Greetings.  Less than a week after YouTube access was restored in
China (it apparently reappeared last Friday, but this wasn't reported
as widely as the original blocking), word is coming from China that
most (all?) Internet content providers will officially need to obtain
government licenses to legally disseminate their materials on the
Internet.  The usual (for China) list of "prohibited topics" will be
attached to this expanded licensing requirement 
( http://www.variety.com/article/VR1118001993.html ).

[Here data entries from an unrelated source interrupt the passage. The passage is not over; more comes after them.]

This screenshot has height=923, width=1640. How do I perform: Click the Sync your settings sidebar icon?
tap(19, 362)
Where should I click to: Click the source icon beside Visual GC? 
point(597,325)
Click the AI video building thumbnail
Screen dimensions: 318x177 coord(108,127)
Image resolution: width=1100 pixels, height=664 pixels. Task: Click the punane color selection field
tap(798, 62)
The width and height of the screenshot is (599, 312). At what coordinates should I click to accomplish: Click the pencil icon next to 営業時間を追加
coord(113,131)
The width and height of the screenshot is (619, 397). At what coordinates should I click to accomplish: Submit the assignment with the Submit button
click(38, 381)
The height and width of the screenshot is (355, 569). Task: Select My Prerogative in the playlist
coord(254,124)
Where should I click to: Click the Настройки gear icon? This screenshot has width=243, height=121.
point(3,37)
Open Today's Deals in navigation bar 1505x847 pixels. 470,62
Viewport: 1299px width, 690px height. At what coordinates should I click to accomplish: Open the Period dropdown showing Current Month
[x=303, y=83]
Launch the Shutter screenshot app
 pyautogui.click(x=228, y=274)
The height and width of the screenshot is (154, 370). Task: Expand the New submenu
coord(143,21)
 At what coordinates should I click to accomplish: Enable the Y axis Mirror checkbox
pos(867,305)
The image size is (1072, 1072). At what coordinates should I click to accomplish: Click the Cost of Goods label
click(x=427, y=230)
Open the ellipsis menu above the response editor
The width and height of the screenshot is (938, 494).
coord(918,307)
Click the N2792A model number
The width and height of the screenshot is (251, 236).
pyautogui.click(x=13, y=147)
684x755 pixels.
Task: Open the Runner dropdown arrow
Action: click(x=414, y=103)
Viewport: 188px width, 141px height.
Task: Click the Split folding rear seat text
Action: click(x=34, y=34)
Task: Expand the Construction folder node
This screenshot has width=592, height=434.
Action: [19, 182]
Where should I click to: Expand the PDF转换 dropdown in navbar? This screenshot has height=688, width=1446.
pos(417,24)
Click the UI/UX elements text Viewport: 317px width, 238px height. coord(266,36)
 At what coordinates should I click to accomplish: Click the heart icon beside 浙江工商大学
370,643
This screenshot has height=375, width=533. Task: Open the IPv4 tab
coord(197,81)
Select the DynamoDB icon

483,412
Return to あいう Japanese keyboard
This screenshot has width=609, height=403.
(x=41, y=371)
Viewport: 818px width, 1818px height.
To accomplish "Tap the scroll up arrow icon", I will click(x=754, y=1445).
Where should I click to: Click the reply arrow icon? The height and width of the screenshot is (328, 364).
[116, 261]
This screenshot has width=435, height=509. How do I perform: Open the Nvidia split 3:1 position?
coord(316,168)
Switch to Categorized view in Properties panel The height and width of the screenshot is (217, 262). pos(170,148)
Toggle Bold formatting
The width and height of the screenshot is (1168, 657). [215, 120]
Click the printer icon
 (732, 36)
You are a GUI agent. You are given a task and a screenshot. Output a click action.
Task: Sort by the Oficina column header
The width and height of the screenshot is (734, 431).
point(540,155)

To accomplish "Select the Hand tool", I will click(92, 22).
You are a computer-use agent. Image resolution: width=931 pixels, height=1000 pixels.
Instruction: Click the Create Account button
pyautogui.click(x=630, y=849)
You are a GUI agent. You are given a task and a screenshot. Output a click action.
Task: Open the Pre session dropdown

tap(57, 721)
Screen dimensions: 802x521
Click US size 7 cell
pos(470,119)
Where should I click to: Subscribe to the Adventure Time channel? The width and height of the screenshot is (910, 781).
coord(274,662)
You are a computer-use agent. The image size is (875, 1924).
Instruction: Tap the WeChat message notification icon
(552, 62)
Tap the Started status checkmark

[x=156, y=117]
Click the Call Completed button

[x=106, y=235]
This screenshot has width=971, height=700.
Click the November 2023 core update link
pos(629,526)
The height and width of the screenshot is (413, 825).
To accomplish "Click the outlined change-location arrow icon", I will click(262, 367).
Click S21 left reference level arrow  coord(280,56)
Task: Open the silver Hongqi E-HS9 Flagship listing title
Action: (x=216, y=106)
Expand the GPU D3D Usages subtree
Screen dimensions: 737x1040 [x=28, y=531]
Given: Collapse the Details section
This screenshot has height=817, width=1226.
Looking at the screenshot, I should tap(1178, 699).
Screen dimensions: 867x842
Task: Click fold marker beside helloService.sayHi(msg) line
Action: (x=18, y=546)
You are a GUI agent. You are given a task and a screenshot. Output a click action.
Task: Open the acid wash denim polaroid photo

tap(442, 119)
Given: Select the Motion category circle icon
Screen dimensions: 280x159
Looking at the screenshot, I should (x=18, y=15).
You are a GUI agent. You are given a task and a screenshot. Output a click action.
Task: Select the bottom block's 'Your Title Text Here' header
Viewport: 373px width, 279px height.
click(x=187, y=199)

The idea of licensing users of the Internet one way or another is not
a new one by any means.  I regularly need to "educate" upset parties
who approach me with the erroneous concept that if only everyone using
the Internet were fully identified at all times, the Net would become
an online nirvana free of spam, scams, scums, bums, pimps, porn, and
all that pesky political content that they so abhor.

What's really interesting about the situation in China regarding the
Internet is how utterly bizarre it obviously has become.  The Chinese,
with the clear goal of a "soft landing" into the financial and
development world of the 21st century without the baggage of broad
political or speech freedoms, have become an object lesson in the
confusion that results when governments attempt to manage Internet
content. (Presumably the Australian government, bent on its own vast
Internet censorship track, is hoping to avoid China's mistakes -- but
failure here too is ultimately inevitable.)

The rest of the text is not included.